The Goddess Test
by Aimée Carter
Kate Winters and her mother move to Eden to prepare for her mother's death. After four years of her body being ravaged by cancer, her mother's body has finally given up and it's time to say goodbye.
When they arrive, her mother directs her to a huge estate surrounded by a large hedge that blocks the view of the mansion within. But Kate gets a better look later when she's tricked there by a jealous high school girl who thinks Kate is after her guy.
This starts off a string of events that eventually leads Kate to her "goddess test". It seems that the Greek Gods of mythology really do exist. And now, with the world's population growing so quickly, Hades (now known as "Henry") has become overwhelmed and can barely keep up with the arriving dead.
When his wife, Persephone, left him for a mortal generations ago, Henry let her go in the hopes that he would find happiness, but now it's all getting to be too much. He and the council have come to the agreement that if he can find a new wife within a century, he would stay on as the guardian of death. However, if he can't, he must give up the responsibility and fade from all existence.

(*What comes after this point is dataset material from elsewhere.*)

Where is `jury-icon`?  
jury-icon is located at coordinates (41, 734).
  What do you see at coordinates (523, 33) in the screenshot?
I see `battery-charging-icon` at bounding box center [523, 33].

Kate Winters is his last chance. The previous eleven girls selected for the test never made it to Christmas. They either failed the test or were murdered.
Now Kate must find a way to pass the test and survive the evil intentions of whoever is plotting to kill her. In return, she gets 6 more months with her mother before her mother finally dies, and she gets to become a goddess herself, to rule over the domain of the dead six months out of the year, immortal.
Oh yeah... if she passes, she must also marry Henry, so no pressure.
Final thoughts: This is a good story with some interesting twists. It's a great way to get girls involved with Greek myths. Boys have Riordan's Percy, and now girls have Kate. I liked Kate and her honesty. Her reasons for beginning the test are clear, even if it's all a little unbelievable. She does seem to accept her situation more quickly than many would, but once she's there, it all makes sense. There's some drama, some romance, and some good "moments", so it's an easy recommendation. The one thing I think the publisher should do is remove the character chart at the end of the book. I read this on a Kindle, so it wasn't an issue with me (I didn't even know it was there until the end), but a person reading this in a classic book format could easily find this and then spoil the ENTIRE book. The chart is nice, but it would be better to redirect people to a website with the chart instead; that way, there's no accidental spoilage for the casual reader.